Fracture Detection With Azimuthal Seismic Amplitude Difference Inversion in Weakly Monoclinic Medium

Abstract

The rock with a vertical group of aligned fractures in the tilted transverse isotropy (TTI) background medium is regarded as an effective monoclinic medium. Thomsen parameters and fracture weaknesses can reflect the development degree of TTI background anisotropy and vertical fractures, respectively. Thus, this paper first establishes the approximate stiffness matrix of the monocline medium through the Bond transformation from Thomsen weak anisotropy theory and effective medium theory. Moreover, considering the Born scattering theory, a linearized approximate formula of PP wave reflection coefficient is further deduced. This approximate formula contains the parameters of incident angle, azimuth, tilted angle, compressional and shear moduli, density, fracture weaknesses, and Thomsen parameters. Then, the contribution of each parameter on the reflection coefficient by numerical simulation is analyzed respectively. Finally, from the perspective of Bayesian inference, an azimuthal seismic amplitude difference inversion approach incorporating Cauchy prior information and low-frequency regularization of model parameters is proposed to realize the simultaneous estimation of fracture weaknesses and Thomsen parameters.

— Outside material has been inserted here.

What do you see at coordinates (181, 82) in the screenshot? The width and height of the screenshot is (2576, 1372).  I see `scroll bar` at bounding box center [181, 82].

The synthetic test demonstrates that the inversion approach proposed in this article can obtain information on vertical fractures and TTI background medium and can be applied to azimuthal seismic data with moderate noise well. Furthermore, the inversion results of the synthetic test and field data illustrate the stability and feasibility of the inversion approach and also confirm the fracture weaknesses and Thomsen parameters of the monoclinic medium can be reasonably estimated by the inversion equation derived in this paper.